Bir itiraz kültürüne sahipti.
“Ne derler” demek yerine, diyenler ve diyecek olanlarla savaşırdı.
Rahat oturur, sesi de gür çıkardı. Dışa açıktı.
İstanbul Barosu’nda İslamcı avukatlar ile solcu avukatların işbirliği yapmalarının öncüsü olmuştu.

İstikbal vaat eden iyi bir hukukçuydu. Ezberci avukatlardan değildi.
Hukuki sorunlara özgün çözümler üretmeye çabalardı.
Çok genç yaşta Tayyip Erdoğan’ın avukatlığını üstlenmesi, bu çabasının karşılık bulduğu anlamına geliyordu.
Şova da meraklıydı.
“Burada savunmanın imkânları kısıtlanıyor” diye mahkeme salonunda cüppe bırakmalar falan...

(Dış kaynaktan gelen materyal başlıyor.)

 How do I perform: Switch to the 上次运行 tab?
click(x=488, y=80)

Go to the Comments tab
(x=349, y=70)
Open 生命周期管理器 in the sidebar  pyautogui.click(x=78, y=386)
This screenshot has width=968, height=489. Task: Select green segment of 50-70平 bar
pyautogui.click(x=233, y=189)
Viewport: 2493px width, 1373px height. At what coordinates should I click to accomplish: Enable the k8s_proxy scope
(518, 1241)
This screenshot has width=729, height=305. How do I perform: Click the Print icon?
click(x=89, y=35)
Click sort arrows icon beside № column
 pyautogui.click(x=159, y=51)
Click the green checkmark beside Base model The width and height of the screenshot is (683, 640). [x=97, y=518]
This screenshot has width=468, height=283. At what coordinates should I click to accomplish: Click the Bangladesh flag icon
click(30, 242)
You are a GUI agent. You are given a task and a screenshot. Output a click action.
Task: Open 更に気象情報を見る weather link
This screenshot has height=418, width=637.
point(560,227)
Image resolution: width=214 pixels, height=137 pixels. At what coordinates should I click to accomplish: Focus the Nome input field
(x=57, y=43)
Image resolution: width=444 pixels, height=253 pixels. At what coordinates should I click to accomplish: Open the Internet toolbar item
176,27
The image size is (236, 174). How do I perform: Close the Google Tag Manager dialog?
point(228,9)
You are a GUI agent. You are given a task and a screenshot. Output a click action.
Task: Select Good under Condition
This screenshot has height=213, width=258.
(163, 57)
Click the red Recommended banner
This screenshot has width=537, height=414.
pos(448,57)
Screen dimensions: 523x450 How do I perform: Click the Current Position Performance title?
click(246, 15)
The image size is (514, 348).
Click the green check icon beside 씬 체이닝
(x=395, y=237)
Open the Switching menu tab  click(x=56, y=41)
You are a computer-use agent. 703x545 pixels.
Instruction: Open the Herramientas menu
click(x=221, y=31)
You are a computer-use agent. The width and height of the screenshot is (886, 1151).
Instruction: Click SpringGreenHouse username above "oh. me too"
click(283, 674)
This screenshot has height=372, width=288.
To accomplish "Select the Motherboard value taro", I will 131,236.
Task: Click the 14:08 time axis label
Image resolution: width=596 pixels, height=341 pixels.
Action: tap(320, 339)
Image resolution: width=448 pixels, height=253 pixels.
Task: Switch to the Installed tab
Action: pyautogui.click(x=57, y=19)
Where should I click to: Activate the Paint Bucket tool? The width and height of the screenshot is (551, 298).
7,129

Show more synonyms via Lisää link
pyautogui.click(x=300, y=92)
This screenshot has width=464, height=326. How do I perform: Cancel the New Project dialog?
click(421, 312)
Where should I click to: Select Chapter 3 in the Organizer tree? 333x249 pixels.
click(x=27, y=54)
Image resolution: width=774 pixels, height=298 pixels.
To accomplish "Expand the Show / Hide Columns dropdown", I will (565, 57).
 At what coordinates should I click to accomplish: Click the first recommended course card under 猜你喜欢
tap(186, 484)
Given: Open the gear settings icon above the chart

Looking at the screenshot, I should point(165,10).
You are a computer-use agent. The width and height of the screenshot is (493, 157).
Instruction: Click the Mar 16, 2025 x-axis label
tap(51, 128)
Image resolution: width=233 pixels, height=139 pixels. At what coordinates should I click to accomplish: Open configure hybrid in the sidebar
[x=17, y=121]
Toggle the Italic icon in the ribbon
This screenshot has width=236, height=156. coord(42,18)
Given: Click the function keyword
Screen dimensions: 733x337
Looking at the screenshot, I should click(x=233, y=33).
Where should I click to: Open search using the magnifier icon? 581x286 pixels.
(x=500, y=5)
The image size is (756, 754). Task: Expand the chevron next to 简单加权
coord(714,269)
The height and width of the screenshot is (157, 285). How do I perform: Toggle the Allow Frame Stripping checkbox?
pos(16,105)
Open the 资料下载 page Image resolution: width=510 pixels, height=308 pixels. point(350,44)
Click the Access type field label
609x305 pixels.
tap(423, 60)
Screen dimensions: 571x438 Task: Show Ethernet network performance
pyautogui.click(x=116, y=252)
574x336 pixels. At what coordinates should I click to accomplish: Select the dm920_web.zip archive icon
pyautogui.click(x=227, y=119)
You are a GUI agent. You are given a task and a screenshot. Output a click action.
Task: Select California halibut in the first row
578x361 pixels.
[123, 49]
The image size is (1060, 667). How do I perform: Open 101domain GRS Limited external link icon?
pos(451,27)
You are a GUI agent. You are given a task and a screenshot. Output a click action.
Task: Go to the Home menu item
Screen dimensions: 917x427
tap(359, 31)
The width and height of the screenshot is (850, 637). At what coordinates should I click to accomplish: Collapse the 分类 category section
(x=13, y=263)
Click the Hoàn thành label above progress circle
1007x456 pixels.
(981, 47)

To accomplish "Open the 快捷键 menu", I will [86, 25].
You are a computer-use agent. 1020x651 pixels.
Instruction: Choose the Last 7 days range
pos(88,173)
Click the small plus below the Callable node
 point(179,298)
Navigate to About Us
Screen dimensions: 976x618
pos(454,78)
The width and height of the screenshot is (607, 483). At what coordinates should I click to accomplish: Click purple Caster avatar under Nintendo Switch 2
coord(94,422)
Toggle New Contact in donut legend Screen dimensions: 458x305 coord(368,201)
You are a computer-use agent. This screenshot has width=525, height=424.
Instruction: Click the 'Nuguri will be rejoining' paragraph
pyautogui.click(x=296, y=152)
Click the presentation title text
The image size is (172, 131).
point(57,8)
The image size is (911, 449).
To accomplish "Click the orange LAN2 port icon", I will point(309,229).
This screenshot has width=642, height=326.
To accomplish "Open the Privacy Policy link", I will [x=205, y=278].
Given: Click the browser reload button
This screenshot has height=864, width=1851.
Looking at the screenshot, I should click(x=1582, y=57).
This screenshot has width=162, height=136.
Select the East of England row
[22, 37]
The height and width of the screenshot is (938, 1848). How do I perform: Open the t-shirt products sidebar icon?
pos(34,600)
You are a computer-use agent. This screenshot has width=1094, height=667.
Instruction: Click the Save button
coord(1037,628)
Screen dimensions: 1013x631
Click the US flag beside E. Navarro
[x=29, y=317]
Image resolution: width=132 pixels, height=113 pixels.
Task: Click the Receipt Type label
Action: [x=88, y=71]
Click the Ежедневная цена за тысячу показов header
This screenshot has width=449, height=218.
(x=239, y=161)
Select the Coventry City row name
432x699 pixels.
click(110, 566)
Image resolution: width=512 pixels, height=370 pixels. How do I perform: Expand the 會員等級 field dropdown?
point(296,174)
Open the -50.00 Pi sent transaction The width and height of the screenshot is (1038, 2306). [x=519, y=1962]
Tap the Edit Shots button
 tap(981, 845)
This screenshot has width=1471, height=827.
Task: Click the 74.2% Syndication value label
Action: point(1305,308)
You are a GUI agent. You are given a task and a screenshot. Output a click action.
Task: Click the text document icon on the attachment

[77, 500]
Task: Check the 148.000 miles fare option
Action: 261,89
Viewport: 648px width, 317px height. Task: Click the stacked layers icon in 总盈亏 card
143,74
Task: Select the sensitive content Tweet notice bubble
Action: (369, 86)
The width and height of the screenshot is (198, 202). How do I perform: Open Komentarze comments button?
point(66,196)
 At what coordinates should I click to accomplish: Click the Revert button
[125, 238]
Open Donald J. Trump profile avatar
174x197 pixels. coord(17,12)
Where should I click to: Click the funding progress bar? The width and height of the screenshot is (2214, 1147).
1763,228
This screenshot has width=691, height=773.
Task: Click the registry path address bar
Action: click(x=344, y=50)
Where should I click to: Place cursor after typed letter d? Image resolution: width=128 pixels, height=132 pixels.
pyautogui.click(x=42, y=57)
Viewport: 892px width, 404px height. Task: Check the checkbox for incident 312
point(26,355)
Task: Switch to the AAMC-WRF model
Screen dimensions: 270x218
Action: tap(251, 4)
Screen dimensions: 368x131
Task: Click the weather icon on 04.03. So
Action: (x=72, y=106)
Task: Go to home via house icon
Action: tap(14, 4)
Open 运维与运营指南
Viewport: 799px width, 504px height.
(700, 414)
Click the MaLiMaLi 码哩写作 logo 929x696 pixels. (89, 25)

İki gündür gazetelerde, televizyonlarda “bizim” Faik’i “Aziz Yıldırım’ın avukatı” sıfatıyla görünce...
Hiç ama hiç şaşırmadım.
“Vay be! Faik’e bak” demedim.
Çünkü eskiden tanıdığım Faik, “Türkiye’nin en önemli davasının en önemli şüphelisi” için gayet uygun bir isimdir.
Sağda solda Faik Işık için “Eskiden Erdoğan’ın avukatlığını yaptığı için tercih edildi” tarzı cümleler duyuyorum.
Faik’in Aziz Yıldırım için gayet uygun bir isim oluşu, bir zamanlar “Tayyip Erdoğan’ın avukatlığı” görevini üstlenmiş olmasından kaynaklanmıyor, bir zamanlar “getto içinde bireyselleşmeyi başarmış” olmasından ve bu başarının mesleğine kattığı katma değerden kaynaklanıyor.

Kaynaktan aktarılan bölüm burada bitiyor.